Begin TEXT EXCERPT

CMG’s EBITDA margin compressed to 17.9% in the 2026 estimate from 19.6% in 2025, but TIKR models a full recovery to 20.2% by 2030 as the equipment package reduces prep labor and pricing power rebuilds after management’s deliberate 1% to 2% price strategy normalizes commodity headwinds.

Twenty-three analysts rate CMG a buy and four rate it outperform against eleven holds, with a mean price target of $44.59 implying 33.6% upside from $33.37, a consensus that embeds modest near-term recovery but not the full operational leverage that the equipment rollout and four annual limited-time offers are designed to generate.
The spread between the $35.00 low target, which essentially prices in continued comp deterioration and margin compression, and the $53.00 high, which assumes the equipment rollout and loyalty relaunch deliver, makes the April 29 Q1 2026 earnings call the critical data point for determining which scenario is in motion.
What Does the Valuation Model Say?

The TIKR mid-case target of $67.86, implying a 103.4% total return and 16% IRR through December 31, 2030, rests on a 10% revenue CAGR and 12.2% EPS CAGR, both of which require the 2,000-restaurant equipment deployment and the spring 2026 loyalty relaunch to convert the 80% of in-restaurant transactions not yet captured digitally into a durable traffic and margin recovery.

End TEXT EXCERPT
Begin MATERIAL SHOWN

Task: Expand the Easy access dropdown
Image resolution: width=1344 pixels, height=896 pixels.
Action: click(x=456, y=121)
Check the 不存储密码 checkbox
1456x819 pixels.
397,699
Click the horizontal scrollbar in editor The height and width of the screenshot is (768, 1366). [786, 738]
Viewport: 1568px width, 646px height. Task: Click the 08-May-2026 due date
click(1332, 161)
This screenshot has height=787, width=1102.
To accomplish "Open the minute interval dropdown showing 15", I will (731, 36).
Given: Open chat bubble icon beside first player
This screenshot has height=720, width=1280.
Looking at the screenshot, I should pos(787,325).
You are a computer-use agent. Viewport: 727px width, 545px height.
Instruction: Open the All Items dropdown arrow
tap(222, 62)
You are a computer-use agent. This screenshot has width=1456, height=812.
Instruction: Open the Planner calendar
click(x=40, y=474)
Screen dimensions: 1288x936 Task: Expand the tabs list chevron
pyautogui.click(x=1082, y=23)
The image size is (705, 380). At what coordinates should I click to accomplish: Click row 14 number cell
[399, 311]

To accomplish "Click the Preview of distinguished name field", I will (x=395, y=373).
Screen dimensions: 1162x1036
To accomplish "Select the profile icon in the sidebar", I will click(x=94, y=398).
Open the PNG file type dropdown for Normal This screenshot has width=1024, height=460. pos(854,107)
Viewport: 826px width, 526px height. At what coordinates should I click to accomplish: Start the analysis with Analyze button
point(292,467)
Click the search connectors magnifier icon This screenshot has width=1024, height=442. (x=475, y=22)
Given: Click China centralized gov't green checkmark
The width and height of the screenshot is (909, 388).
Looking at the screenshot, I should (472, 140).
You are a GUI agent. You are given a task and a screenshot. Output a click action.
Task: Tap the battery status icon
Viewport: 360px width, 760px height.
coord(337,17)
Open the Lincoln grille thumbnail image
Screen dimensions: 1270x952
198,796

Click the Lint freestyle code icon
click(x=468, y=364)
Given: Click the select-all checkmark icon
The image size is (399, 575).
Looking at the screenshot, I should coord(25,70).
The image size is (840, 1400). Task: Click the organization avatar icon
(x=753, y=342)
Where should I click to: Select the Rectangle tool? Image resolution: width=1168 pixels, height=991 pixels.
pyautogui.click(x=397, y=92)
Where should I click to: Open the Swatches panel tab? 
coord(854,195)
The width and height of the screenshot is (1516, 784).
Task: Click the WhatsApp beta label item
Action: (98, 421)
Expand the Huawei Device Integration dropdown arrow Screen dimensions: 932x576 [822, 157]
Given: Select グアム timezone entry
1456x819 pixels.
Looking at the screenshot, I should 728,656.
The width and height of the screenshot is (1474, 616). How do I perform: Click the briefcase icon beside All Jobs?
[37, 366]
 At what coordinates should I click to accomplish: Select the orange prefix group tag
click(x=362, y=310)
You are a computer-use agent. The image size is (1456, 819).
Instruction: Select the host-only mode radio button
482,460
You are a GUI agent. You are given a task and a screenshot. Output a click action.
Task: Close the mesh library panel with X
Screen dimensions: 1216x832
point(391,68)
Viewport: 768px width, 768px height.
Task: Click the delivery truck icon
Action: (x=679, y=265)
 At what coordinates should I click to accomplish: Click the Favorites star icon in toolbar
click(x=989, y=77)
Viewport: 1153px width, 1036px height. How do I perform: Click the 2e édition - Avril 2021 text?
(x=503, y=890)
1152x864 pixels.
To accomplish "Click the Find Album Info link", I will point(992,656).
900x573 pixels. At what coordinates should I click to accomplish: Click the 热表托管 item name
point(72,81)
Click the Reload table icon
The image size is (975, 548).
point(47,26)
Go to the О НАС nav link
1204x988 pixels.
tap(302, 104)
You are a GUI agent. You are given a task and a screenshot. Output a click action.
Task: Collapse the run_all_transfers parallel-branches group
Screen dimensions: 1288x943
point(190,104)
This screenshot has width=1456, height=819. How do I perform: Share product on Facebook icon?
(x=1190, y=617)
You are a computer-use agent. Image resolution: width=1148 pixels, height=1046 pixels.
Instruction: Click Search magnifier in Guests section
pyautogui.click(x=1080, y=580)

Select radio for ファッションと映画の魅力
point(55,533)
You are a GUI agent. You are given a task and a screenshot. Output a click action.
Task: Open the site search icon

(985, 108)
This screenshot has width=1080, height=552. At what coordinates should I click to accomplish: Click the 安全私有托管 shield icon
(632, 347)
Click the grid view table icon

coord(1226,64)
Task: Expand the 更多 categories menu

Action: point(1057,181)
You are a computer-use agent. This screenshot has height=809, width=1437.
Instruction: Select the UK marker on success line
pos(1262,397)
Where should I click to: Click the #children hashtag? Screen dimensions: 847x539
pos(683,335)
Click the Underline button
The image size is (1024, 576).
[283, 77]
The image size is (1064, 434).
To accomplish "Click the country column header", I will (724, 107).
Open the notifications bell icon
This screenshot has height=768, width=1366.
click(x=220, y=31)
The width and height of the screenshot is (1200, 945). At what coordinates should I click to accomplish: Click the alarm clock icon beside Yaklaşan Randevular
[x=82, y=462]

End MATERIAL SHOWN

- [REQUIRED TASK A]:
In the CMG analysis, rewrite the passage from "Twenty-three analysts rate" up to and including "is in motion.", putting "kitchen overhaul" in place of "equipment rollout".
- [REQUIRED TASK B]:
According to the CMG analysis, what is the mean analyst price target for CMG?

- [WRITTEN SOLUTION A]:
Twenty-three analysts rate CMG a buy and four rate it outperform against eleven holds, with a mean price target of $44.59 implying 33.6% upside from $33.37, a consensus that embeds modest near-term recovery but not the full operational leverage that the kitchen overhaul and four annual limited-time offers are designed to generate.
The spread between the $35.00 low target, which essentially prices in continued comp deterioration and margin compression, and the $53.00 high, which assumes the kitchen overhaul and loyalty relaunch deliver, makes the April 29 Q1 2026 earnings call the critical data point for determining which scenario is in motion.

- [WRITTEN SOLUTION B]:
$44.59